In 1937, Lumpkin helped organize 20,000 laundry workers into what would become the United Laundry Workers Union (U.L.W.U.). However, the laundry owners’ association refused to negotiate with the U.L.W.U. because of the union’s militant politics. So, the Amalgamated Clothing Workers Union (A.C.W.U.) took over in an ‘unfriendly merger’. The A.C.W.U. preceded to fire Lumpkin, and other organizers, ahead of union elections and later, Lumpkin found out she was put on a ‘Don’t Hire’ list.

“They [Bea] get kicked out of the unions they helped found because of their continued radicalism,” said Jenny Carson, a history professor at Toronto University and an author of an upcoming book about laundry unions.

But, Lumpkin avoided the control of the A.C.W.U. She joined Local 328, a leftist union, and started working for a laundry in Brooklyn. When a vote-rigging operation by the A.C.W.U. led to a second election, Lumpkin was elected as an officer of Local 328 in 1939. However, efforts by the A.C.W.U. to undermine the democratic process continued. The A.C.W.U. sent hand-picked delegates to the state convention in 1940. After Lumpkin and her colleagues found out, they drove upstate in the middle of the night with two men standing on the running boards outside the car and three seated inside for the 300-mile drive. She raised an objection at the convention and was joined in protest by the transport union who left the convention hall.

In the present day, Lumpkin is encouraged by the actions of Joe Biden who reminds her of Franklin Delano Roosevelt. Neither were expected to be reformers and Roosevelt’s first actions in office were to save the banks. But F.D.R. was a good listener, she said. “The New Deal was his willingness to respond to the unemployment councils who had mostly communist leadership,” said Lumpkin. As for Joe Biden, “every indication is that if workers keep up the pressure, he may outdo what Roosevelt did.”

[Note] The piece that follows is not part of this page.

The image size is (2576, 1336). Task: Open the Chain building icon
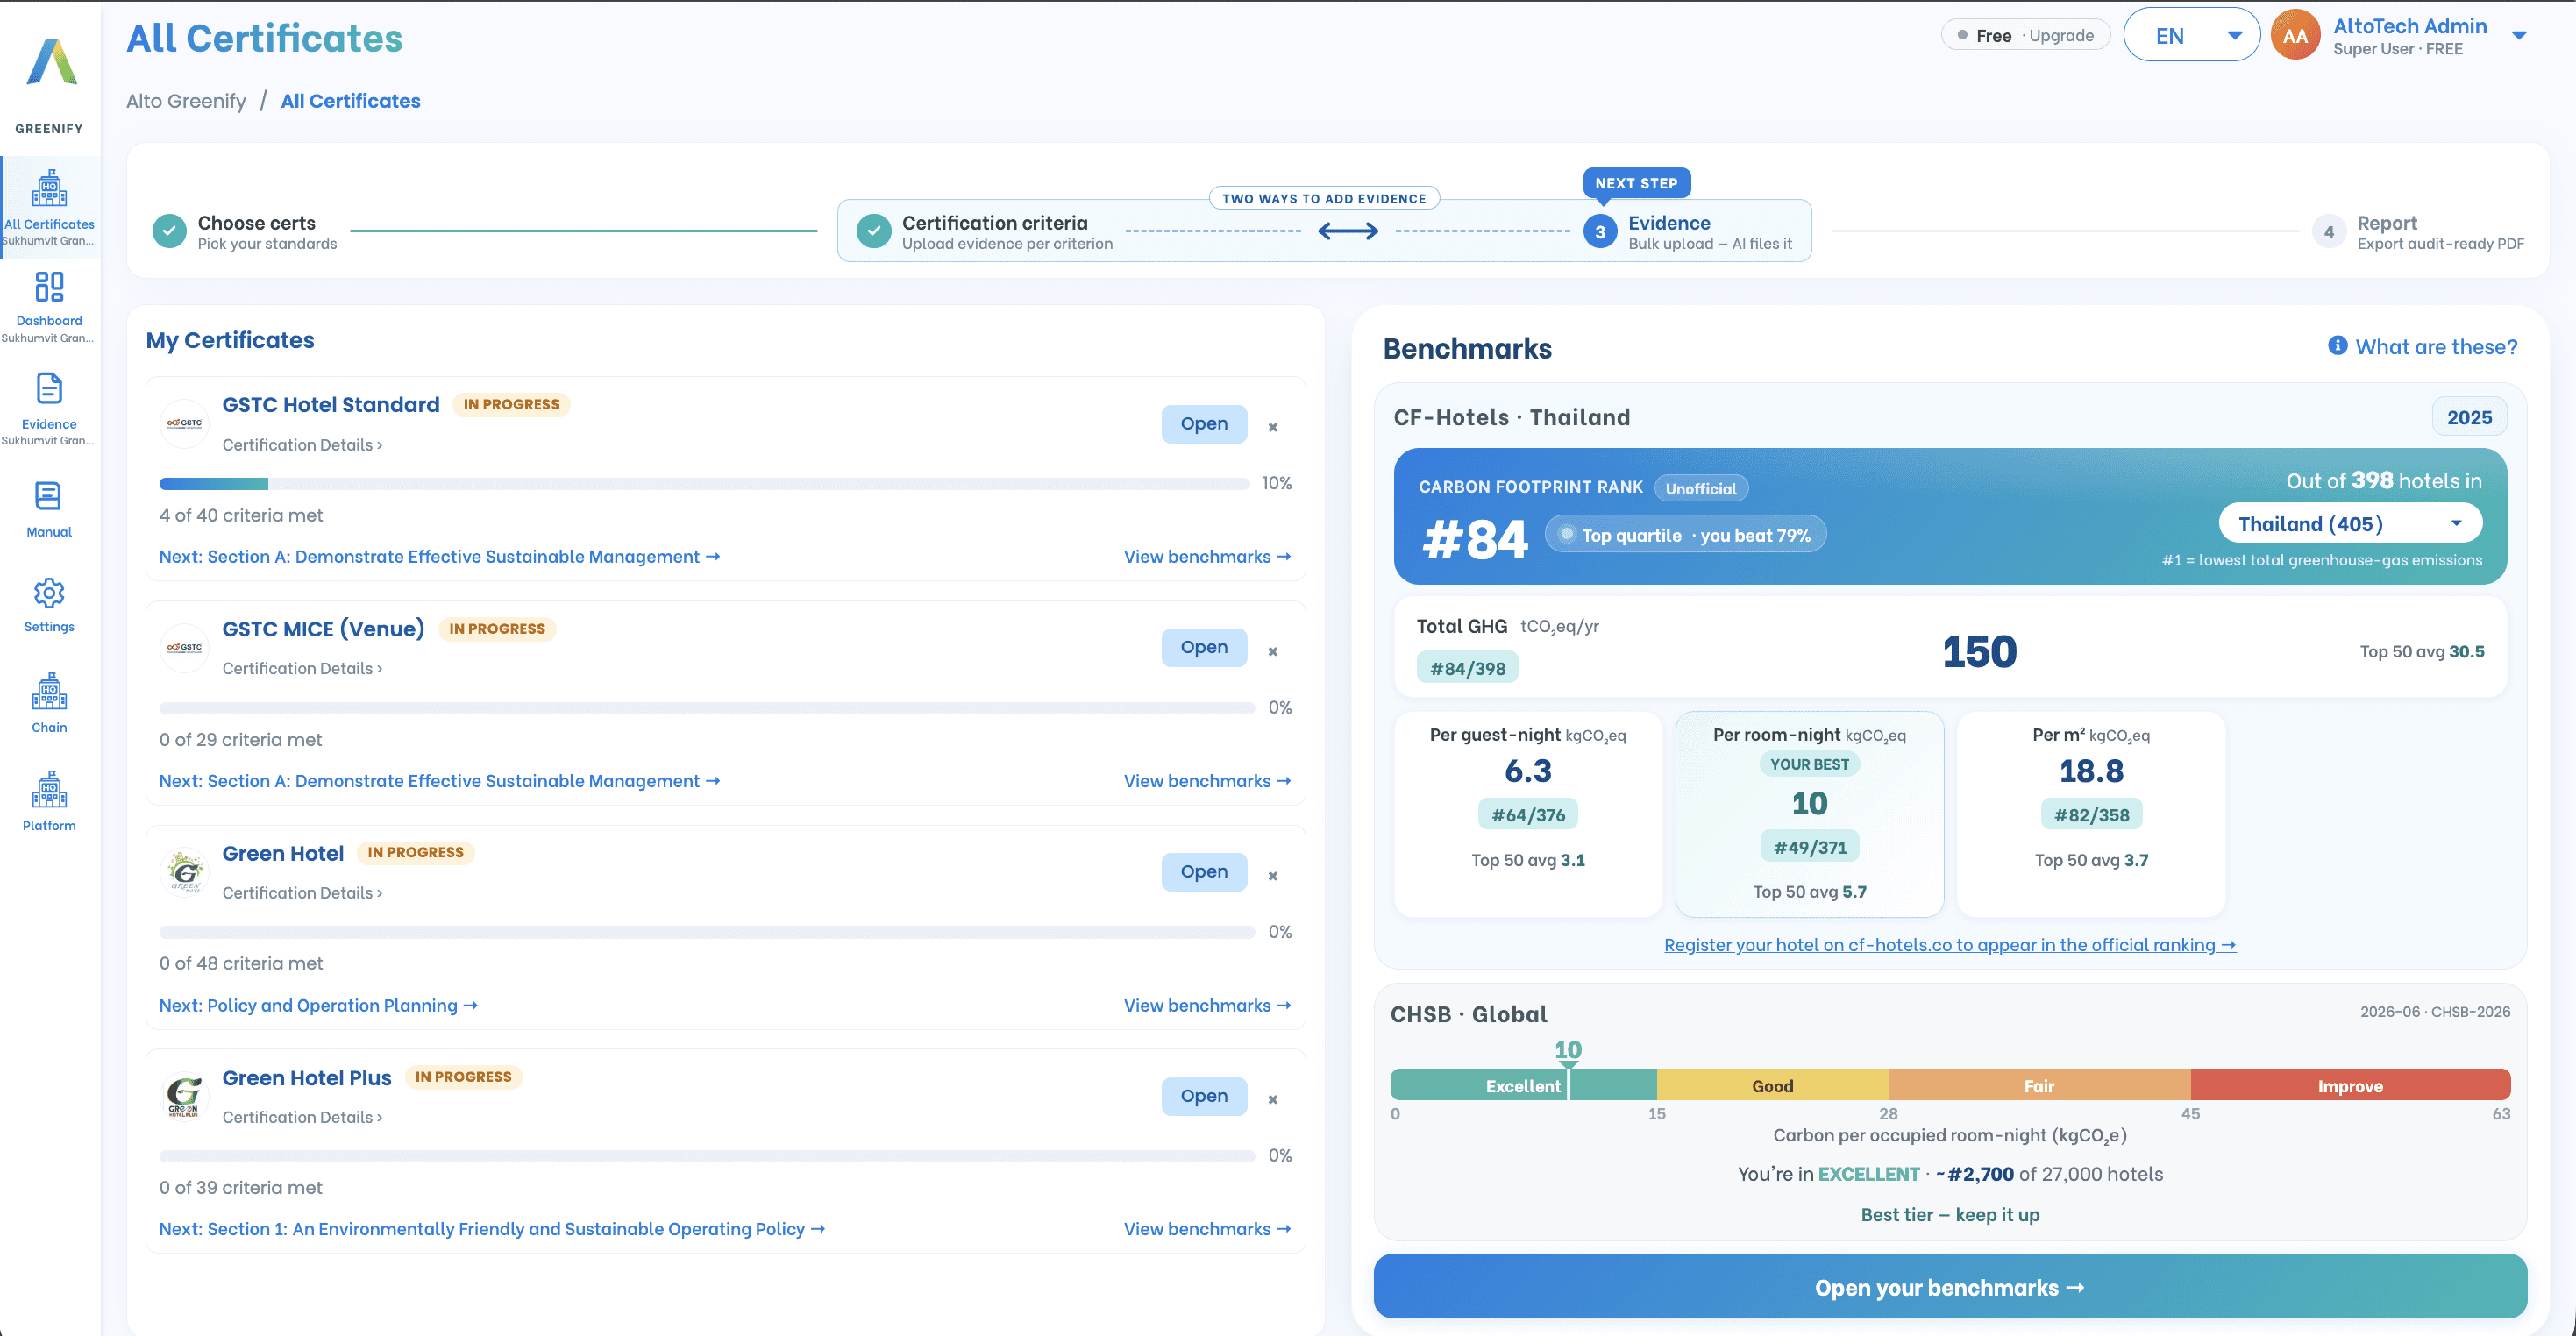tap(49, 691)
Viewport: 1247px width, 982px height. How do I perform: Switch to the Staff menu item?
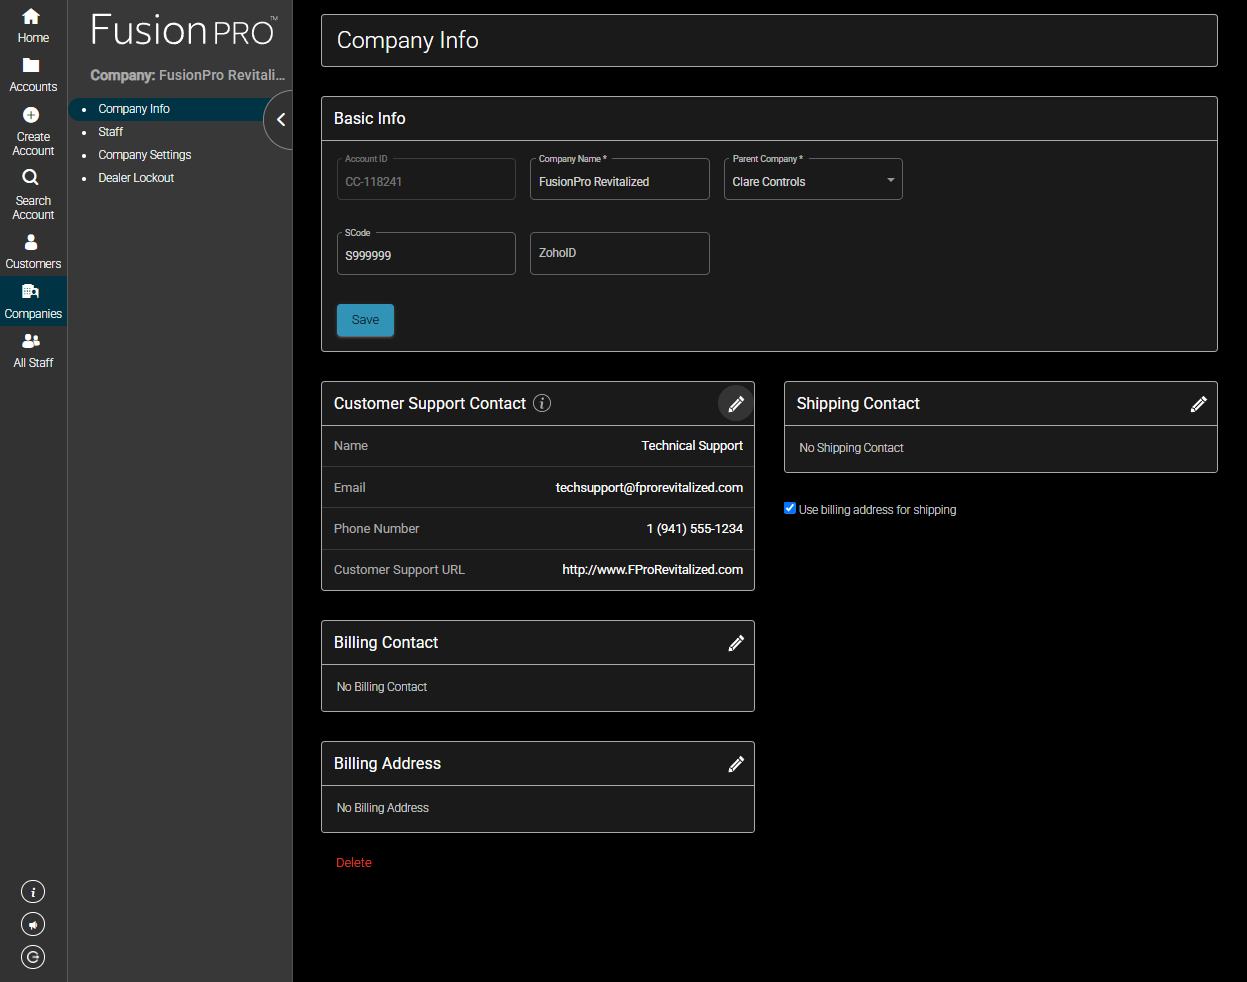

Lumpkin votes in the 2020 presidential election. Photo courtesy of the Chicago Teachers Union Twitter account.

At 102 years old, Lumpkin remains a role model to her colleagues in progressive politics. Her activism has inspired friendships. “We wanted to be like her when we grew up,” said Debby Pope, who knew Lumpkin through the Chicago Teachers Union and remains friends with her.

The pandemic has made it difficult but not impossible for Lumpkin to see friends and family. When we spoke, her son was in the middle of a long drive from Philadelphia to visit for the weekend. She donned a hazmat suit, recognizable from a viral photo of her at the ballot box during the 2020 election, and they went out to eat. Carson recounts asking Lumpkin, in a moment of doubt, if she ever gets tired. Her reply was, “There’s too much to do. I don’t have time to get tired.”